Eye on the Taiga

How industry’s claimed 'sustainable forestry' in Russia is destroying the Great Northern Forest

Publication - 6 March, 2017
Human activities are currently driving species to extinction at a rate 1,000 times the average natural rate over the past 65 million years. Habitat loss, including degradation and fragmentation, is the most important cause of this crisis. We must reduce the rate of habitat loss, and eventually halt it, if we are to protect biodiversity and maintain the ecosystem services vital to human well being.
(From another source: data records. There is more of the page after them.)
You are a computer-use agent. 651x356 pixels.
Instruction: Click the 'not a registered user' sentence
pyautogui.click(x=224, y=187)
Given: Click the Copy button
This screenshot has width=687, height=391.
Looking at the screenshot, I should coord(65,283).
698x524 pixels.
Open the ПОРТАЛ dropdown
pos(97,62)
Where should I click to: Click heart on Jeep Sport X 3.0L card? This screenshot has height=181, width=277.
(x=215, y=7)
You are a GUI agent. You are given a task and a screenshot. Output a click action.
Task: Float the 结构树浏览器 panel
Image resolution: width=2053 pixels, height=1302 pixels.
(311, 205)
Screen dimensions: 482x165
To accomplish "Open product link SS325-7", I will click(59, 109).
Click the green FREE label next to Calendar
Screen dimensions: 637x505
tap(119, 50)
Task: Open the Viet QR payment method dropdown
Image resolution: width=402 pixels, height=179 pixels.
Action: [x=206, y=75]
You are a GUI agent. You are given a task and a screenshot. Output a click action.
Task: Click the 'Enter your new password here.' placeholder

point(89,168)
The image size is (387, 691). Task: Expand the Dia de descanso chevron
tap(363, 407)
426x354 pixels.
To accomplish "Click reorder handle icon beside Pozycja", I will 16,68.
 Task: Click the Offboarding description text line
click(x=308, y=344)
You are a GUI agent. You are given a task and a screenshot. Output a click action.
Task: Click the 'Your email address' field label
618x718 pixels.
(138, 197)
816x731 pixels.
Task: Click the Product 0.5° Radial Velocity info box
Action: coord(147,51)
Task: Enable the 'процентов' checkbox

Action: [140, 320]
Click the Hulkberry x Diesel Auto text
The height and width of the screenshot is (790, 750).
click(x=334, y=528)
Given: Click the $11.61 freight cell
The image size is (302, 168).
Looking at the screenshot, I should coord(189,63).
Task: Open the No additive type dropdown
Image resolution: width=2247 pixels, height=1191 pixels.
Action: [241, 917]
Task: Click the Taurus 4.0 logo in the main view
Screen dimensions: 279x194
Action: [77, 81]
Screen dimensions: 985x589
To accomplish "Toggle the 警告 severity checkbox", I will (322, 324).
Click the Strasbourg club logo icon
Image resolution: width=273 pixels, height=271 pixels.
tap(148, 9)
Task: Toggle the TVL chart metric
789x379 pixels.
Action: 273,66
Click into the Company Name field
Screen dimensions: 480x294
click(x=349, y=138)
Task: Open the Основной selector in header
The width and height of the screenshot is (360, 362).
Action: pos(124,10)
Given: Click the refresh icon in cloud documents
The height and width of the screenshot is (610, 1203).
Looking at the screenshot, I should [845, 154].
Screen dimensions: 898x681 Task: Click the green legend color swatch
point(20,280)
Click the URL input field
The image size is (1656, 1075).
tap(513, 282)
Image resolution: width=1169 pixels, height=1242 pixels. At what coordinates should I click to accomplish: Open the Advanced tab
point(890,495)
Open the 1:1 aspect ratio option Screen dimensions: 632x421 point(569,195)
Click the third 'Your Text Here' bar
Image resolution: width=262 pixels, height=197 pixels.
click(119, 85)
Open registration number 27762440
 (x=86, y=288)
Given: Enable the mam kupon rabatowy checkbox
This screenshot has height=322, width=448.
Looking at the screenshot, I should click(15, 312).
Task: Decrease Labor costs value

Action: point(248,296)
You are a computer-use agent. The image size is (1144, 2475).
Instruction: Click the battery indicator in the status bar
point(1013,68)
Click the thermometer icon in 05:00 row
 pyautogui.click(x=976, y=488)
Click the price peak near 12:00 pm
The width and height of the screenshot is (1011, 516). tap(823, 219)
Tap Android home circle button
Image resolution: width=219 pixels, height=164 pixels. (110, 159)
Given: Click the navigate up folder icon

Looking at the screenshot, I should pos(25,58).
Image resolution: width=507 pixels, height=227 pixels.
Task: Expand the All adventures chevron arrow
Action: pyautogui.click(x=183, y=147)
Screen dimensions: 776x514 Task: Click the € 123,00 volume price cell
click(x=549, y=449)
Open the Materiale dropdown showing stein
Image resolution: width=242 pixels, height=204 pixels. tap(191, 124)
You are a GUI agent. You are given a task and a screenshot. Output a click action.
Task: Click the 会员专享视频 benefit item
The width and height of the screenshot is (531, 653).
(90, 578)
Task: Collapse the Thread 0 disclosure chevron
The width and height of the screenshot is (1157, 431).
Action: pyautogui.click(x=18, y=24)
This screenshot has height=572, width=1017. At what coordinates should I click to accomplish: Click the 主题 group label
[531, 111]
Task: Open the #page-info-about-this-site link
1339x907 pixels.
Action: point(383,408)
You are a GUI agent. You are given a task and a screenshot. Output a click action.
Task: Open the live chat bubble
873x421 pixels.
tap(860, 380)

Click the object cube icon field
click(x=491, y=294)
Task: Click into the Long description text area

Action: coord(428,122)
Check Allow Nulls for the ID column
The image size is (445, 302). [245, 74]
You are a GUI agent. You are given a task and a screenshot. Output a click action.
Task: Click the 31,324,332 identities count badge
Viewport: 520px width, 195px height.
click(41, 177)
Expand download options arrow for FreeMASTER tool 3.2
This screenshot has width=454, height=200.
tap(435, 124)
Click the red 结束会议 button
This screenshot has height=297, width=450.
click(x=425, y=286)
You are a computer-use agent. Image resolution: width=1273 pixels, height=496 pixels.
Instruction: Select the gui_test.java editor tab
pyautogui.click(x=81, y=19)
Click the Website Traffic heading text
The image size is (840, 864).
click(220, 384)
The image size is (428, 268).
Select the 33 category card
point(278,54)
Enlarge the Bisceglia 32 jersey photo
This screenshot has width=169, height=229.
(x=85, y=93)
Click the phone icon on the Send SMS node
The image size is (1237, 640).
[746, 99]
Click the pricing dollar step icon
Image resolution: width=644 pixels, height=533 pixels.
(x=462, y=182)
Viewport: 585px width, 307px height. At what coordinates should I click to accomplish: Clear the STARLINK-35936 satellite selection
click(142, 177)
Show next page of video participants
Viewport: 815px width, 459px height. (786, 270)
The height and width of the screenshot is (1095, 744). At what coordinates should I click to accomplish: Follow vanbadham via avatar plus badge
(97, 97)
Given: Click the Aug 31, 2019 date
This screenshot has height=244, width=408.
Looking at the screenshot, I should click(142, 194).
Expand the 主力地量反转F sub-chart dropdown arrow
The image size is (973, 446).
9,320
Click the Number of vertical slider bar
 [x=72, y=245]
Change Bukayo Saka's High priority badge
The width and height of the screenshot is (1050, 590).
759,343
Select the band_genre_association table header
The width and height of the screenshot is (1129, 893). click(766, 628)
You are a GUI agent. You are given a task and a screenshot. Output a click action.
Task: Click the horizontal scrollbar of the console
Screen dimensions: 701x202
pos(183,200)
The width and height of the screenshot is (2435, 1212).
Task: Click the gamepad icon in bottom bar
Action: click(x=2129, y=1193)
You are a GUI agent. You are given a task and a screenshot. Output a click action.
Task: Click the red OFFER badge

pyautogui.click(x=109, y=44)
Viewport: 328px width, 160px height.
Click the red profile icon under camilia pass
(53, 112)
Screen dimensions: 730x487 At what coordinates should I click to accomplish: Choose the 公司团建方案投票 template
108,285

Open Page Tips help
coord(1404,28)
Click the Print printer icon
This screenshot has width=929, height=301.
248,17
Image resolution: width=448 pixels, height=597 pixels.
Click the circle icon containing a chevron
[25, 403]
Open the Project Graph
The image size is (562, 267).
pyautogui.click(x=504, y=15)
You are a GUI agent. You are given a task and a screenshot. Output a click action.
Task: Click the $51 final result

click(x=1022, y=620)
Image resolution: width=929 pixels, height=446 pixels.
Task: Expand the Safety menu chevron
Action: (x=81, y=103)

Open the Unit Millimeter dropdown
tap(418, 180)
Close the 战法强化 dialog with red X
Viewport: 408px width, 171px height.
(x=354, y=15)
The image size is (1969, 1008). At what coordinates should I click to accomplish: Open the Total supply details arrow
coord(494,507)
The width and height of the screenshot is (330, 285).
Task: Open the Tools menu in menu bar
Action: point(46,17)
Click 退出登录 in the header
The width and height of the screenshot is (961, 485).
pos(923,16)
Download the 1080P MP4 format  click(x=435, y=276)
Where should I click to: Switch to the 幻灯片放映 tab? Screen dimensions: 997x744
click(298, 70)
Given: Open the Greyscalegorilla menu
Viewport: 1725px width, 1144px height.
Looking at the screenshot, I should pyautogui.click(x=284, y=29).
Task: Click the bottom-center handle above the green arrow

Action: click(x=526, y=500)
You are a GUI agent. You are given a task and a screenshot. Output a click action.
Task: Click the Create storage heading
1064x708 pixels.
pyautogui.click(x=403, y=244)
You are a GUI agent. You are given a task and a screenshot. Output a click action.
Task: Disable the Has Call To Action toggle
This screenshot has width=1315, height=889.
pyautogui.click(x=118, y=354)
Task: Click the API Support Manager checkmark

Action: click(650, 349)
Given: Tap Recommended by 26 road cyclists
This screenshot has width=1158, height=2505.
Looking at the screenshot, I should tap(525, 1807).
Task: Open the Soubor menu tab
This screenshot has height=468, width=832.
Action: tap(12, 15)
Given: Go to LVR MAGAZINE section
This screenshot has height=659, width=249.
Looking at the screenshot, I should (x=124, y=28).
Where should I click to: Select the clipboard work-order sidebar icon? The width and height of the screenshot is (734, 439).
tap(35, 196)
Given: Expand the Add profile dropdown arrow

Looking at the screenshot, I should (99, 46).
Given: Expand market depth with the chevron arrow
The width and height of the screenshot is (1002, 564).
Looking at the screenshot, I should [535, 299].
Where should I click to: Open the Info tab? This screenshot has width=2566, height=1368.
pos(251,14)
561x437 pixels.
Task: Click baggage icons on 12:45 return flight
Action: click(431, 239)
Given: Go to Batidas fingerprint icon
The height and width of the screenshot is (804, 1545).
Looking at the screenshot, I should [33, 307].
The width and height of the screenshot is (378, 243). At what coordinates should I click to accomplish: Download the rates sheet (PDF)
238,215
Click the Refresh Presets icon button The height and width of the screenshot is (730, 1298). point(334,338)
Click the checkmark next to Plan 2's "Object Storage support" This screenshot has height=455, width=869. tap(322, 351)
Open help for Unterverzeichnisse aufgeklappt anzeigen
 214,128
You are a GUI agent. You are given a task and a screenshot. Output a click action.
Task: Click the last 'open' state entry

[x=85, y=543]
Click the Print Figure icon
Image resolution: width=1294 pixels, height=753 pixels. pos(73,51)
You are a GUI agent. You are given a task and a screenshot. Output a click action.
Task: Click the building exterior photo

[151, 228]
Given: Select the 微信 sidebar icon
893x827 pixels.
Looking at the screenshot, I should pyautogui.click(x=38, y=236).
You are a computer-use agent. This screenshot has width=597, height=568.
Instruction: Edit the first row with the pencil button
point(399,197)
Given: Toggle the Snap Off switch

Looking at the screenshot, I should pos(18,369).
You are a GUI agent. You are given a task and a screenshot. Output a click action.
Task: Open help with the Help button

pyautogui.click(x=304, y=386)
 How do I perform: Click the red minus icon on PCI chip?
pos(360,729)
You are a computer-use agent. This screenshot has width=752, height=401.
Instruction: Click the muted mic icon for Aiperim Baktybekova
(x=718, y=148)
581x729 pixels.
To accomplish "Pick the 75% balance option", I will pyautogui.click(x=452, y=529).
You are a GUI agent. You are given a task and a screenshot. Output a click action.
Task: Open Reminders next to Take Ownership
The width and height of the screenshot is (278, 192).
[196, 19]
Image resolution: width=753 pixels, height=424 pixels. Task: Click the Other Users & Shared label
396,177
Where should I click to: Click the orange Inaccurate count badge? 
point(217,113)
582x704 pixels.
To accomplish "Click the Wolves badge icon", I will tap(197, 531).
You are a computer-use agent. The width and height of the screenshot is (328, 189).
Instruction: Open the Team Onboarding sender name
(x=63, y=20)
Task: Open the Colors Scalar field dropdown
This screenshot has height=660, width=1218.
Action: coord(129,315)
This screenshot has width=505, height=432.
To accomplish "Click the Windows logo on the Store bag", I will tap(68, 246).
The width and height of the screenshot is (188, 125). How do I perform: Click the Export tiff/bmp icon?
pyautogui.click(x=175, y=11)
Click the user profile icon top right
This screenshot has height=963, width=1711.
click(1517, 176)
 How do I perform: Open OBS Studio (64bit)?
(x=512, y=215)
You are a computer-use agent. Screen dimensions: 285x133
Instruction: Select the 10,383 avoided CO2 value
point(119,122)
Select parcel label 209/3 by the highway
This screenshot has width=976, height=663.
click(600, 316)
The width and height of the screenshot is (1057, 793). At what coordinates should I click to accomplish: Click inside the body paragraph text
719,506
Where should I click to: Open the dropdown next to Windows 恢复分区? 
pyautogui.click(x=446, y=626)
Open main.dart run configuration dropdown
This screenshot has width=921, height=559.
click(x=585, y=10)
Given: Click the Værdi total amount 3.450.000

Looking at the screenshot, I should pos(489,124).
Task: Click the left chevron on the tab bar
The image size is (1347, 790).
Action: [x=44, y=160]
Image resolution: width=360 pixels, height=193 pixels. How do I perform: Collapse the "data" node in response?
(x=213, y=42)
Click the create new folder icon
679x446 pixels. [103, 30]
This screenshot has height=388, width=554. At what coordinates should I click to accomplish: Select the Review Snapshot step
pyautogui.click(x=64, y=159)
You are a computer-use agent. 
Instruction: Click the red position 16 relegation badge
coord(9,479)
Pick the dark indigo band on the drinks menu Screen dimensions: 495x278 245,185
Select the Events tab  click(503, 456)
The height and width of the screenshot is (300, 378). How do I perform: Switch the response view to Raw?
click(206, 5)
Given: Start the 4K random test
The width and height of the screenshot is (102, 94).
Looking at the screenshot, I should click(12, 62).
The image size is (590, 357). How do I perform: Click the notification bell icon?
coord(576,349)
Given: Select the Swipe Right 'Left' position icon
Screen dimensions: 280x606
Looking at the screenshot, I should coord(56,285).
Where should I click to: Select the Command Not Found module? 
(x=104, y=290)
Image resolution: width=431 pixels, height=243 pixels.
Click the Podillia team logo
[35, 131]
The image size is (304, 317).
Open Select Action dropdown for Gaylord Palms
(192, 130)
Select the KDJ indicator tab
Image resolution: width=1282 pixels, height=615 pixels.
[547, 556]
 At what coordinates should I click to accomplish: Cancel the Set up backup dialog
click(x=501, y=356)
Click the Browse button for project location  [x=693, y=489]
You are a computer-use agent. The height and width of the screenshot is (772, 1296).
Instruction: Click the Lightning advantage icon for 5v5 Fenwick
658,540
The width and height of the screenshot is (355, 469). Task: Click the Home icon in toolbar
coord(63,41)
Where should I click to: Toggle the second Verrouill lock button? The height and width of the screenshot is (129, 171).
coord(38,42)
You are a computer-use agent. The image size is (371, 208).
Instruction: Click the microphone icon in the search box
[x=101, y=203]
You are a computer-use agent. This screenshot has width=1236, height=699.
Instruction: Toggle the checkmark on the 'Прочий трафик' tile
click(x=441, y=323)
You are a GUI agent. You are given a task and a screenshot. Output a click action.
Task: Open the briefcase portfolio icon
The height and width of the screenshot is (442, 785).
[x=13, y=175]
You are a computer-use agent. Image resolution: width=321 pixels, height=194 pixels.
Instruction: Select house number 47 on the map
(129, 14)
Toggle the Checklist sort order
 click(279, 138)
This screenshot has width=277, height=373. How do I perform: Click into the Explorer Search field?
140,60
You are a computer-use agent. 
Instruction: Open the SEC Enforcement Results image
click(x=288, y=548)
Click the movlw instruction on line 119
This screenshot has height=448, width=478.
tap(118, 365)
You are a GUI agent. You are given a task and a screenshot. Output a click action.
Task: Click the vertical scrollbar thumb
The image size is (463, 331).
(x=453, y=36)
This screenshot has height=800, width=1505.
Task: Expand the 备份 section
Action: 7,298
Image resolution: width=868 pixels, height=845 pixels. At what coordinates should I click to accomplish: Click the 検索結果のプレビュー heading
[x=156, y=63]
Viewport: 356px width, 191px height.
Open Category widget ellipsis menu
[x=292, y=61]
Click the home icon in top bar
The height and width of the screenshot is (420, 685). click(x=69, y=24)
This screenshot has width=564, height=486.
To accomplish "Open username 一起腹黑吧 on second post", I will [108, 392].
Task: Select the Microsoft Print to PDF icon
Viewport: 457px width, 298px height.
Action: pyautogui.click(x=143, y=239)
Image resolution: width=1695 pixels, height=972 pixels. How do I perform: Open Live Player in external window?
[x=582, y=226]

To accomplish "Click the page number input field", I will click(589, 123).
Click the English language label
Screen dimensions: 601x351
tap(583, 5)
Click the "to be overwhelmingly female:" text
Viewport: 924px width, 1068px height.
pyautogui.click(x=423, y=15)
The boreal forest landscape that rings the subarctic, also known as the Great Northern Forest, represents nearly one-third of the forest left on Earth. Yet, only 2.8% of the Great Northern Forest is formally protected, compared with 27% of the world’s tropical forest and 11.0% of its temperate forest.

The Great Northern Forest includes nearly half the world’s Intact Forest Landscape (IFL) area. Areas of IFLs are lost when the forest is clearcut, deforested or burnt but also when it is fragmented or degraded, since in the latter cases it ceases to be a continuous area of primary forest and so no longer counts as IFL. Between 2000 and 2013 the rate of IFL loss in the Great Northern Forest was around 2.5 million hectares (ha) per year.

The scale of this crisis in the Great Northern Forest can be judged from fact that this rate of IFL loss was over one-and-a-half times the average annual rate of deforestation in the Amazon rainforest for most of the same period.

Some 60% of the Great Northern Forest is located in Russia, where it is known as the Taiga. However, in 2013, less than a quarter of the Taiga remained as IFL. The forest is being carved up into ever smaller fragments by industrial exploitation and wildfires.

Greenpeace calls upon companies to prioritise the protection of Intact Forest Landscapes (IFLs) and other remaining forests supporting High Conservation Value (HCV) across the Great Northern Forest – the boreal forest ecosystem.